Additionally, China is known to engage in Soviet-style strategic deception regarding its nuclear forces. U.S. officials have said the deception efforts include masking nuclear forces as part of a calculated effort to undermine foreign nations’ assessments of its strategic forces and the forces that are required to deter or counter them.

Larry M. Wortzel, a former military intelligence official who worked in China, revealed in an article published last year that China appears to have circulated a suspect "top secret" document affirming its announced plan to maintain a small nuclear weapons force. The document appeared aimed at bolstering "everything that the arms control community would advocate about building down U.S. nuclear forces toward ‘nuclear zero,’" Wortzel stated.

A Chinese U.N. official once said the no-first use policy wouldn’t apply to a Chinese response to a foreign invasion of Taiwan, and in 2005 a general said China would use nuclear weapons against the United States in response to conventional-tipped cruise missile attacks on China.

Chinese military writings also call for using all weapons, both nuclear and non-nuclear, in conflicts to assure victory.

Yao’s comments suggesting a shift in the no-first-use policy were magnified a week later with the release of the annual Chinese defense white paper. The paper omitted all references to the no-first-use nuclear arms policy. The annual white paper is considered the most authoritative statement of policy by the ruling Communist Party of China on military affairs and doctrine.

A U.S. official familiar with strategic arms doctrine said several key Obama administration policymakers favor the U.S. adoption of a Chinese-style no-first-use policy for the United States.

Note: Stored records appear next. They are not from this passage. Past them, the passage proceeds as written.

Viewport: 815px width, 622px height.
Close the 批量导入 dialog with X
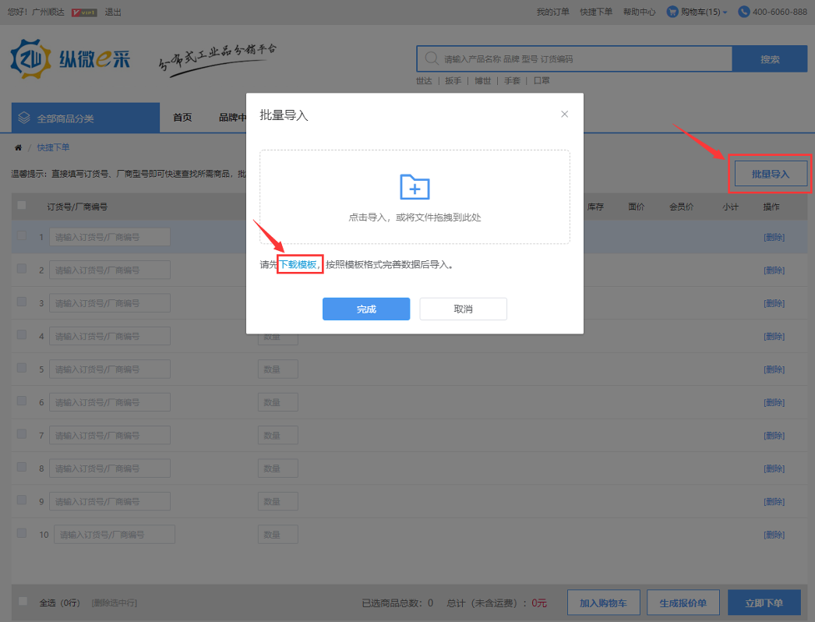[x=565, y=115]
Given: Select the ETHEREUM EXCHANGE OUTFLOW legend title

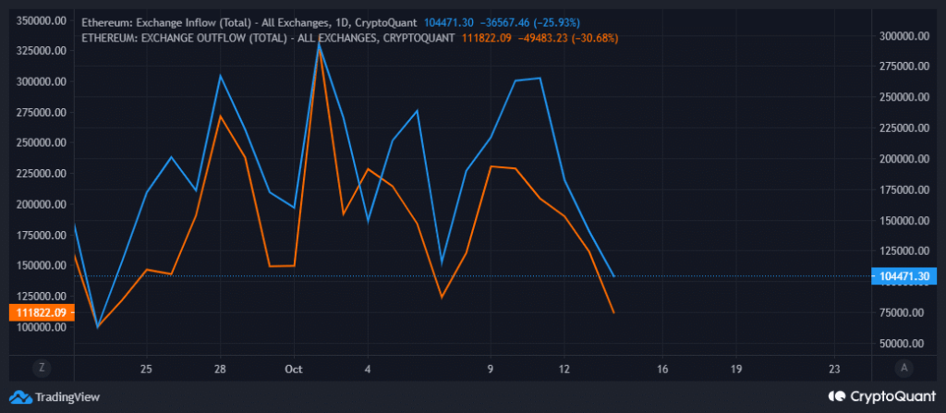Looking at the screenshot, I should click(x=268, y=38).
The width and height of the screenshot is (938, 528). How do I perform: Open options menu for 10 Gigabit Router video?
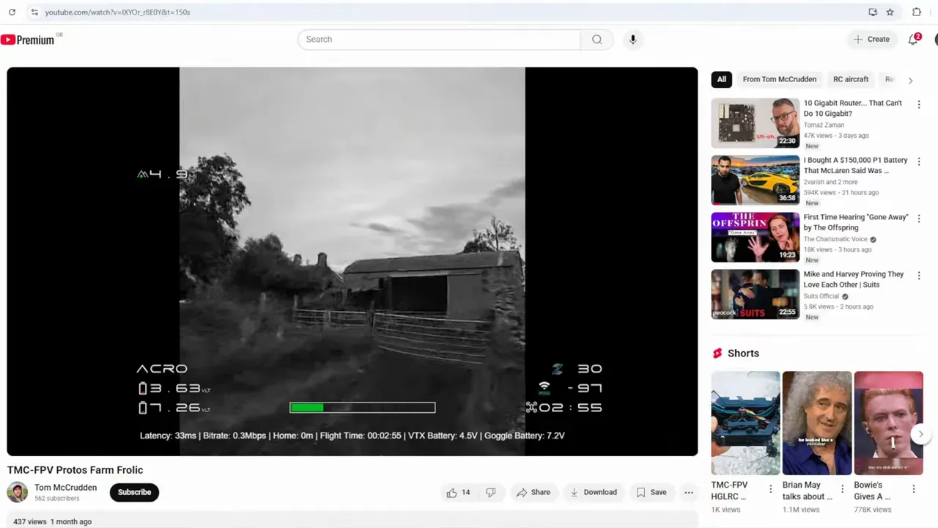click(x=918, y=105)
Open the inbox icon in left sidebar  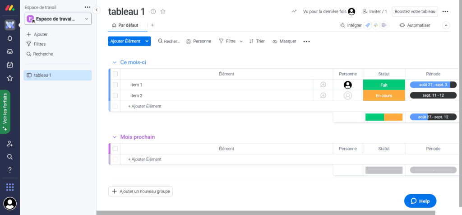[9, 51]
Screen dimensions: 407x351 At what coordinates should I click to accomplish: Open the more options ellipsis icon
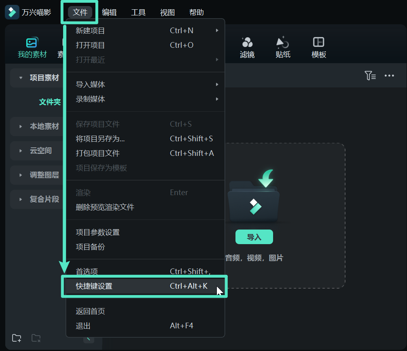point(389,75)
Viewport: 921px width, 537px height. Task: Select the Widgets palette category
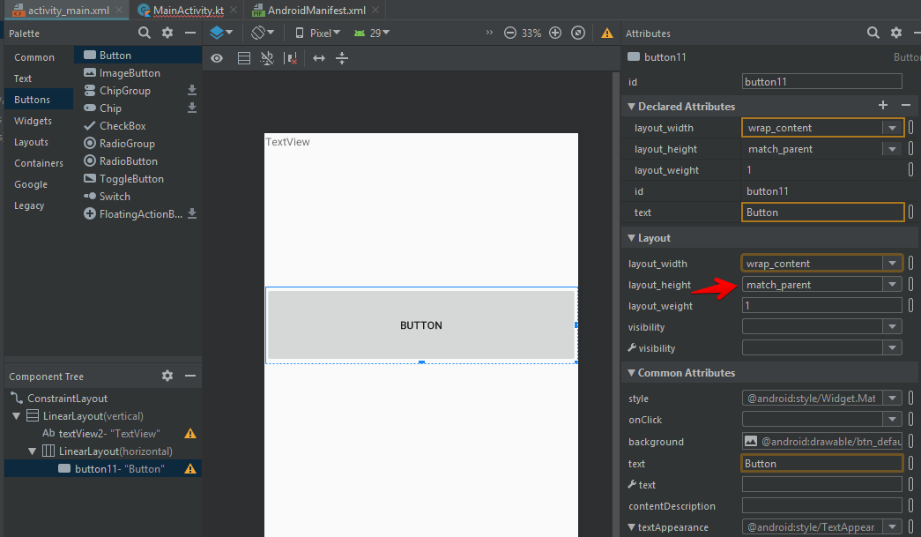tap(33, 121)
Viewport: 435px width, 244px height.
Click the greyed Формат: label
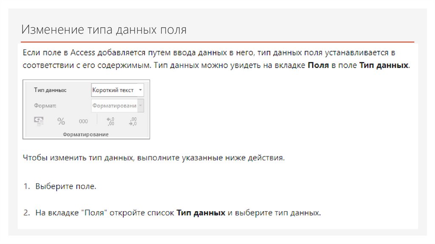(45, 105)
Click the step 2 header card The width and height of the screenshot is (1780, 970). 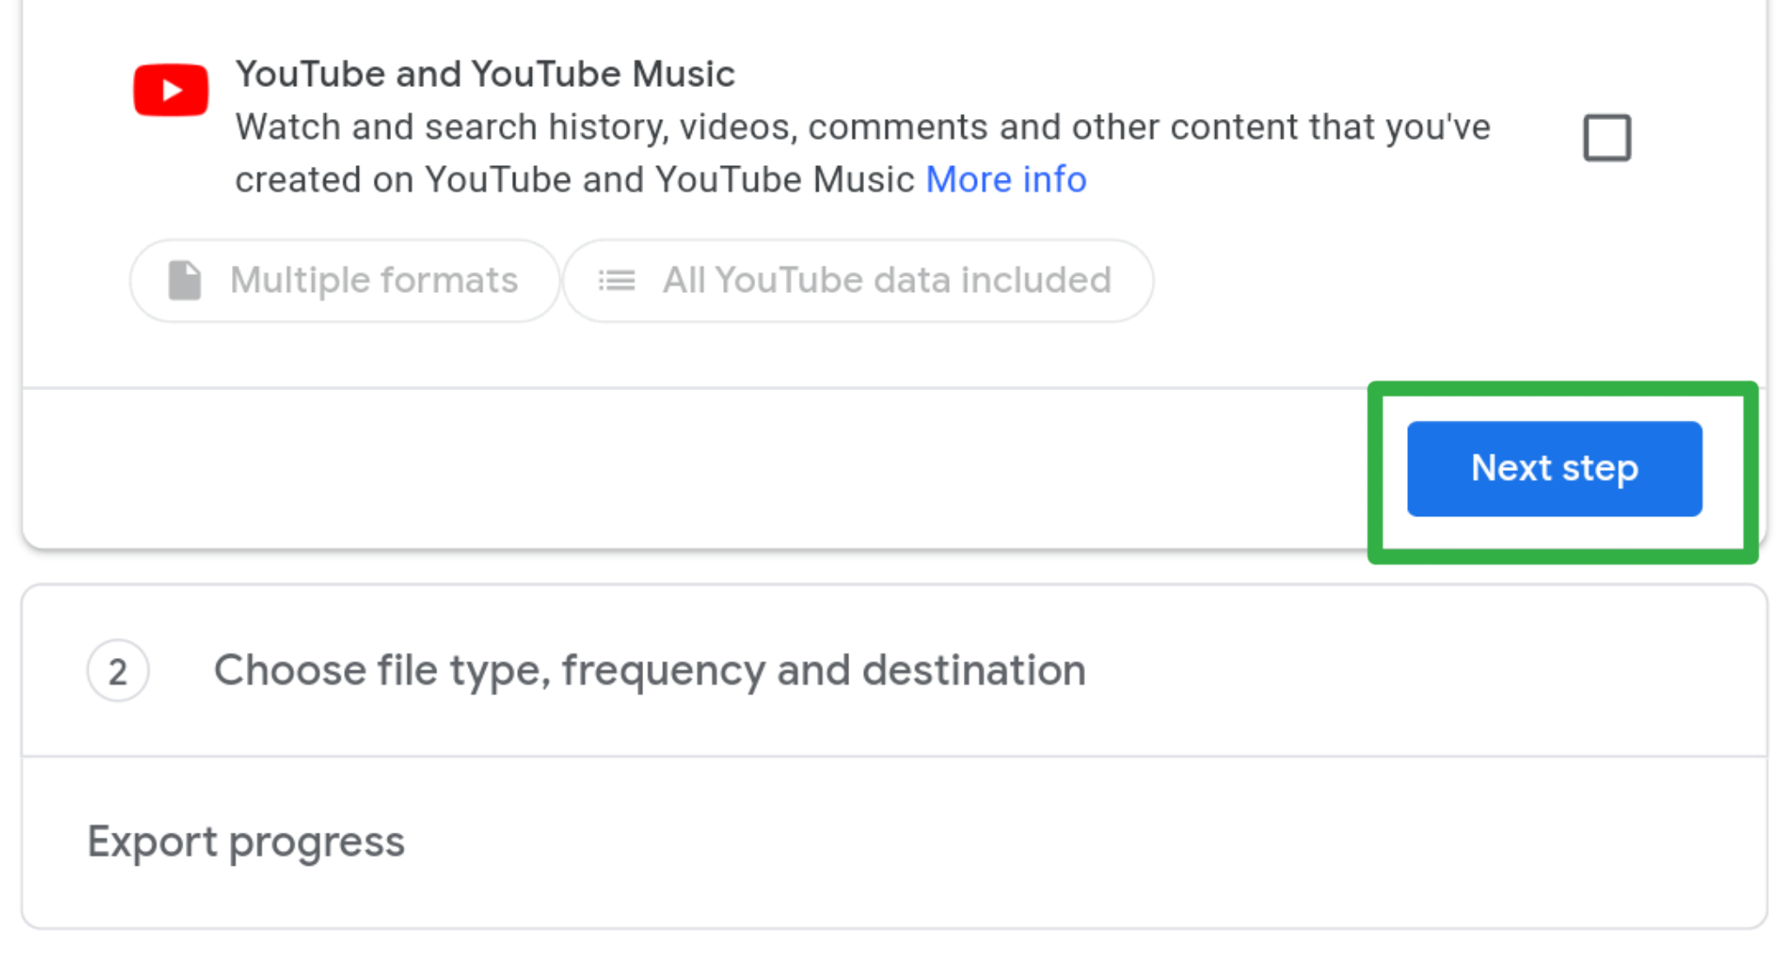click(x=894, y=670)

The official said such a policy would severely undermine global and regional deterrence and likely trigger several allies that currently do not have nuclear arsenals to build their own.

China opposes U.S. plans to expand missile defenses in Asia by adding 14 new long-range missile interceptors to the 30 currently deployed in Alaska and California.

Uncertainty about the number of nuclear arms in the Chinese stockpile increased last year with the disclosure that China may have hundreds more nuclear warheads hidden in tunnels than the approximately 240 warheads estimated by U.S. intelligence agencies.

Richard Fisher, an expert on China’s military with the International Assessment and Strategy Center, said the white paper omission is evidence that China "quite clearly has eroded the no-first-use policy."

"The simple fact is that there is no verifiable body of official documents or consistent data that assures us of China's nuclear posture," Fisher said in an interview. "We cannot say we know China's nuclear order of battle or their nuclear doctrine.  This non-transparency is further sustained by a body of conflicting statements by Chinese officials."

After the defense white paper was published, Chinese spokesmen sought to play down the omission of the nuclear doctrine.

Yao on Wednesday published an article asserting that the new white paper did not change the no-first-use nuclear policy.

She did not seek to clarify the policy in the article. However the general used an op-ed in the Center for Strategic and International Studies Pacific Forum to attack congressional legislation passed last year that requires the Pentagon to more accurately assess China’s nuclear forces. She also said the legislation would undermine calls in China to jettison the no-first-use policy by hardliners. The article was later published in the state-controlled China Daily newspaper.

"All of this only serves to reemphasize the importance of the administration complying with the congress's requests for information about the nuclear forces," Fisher said.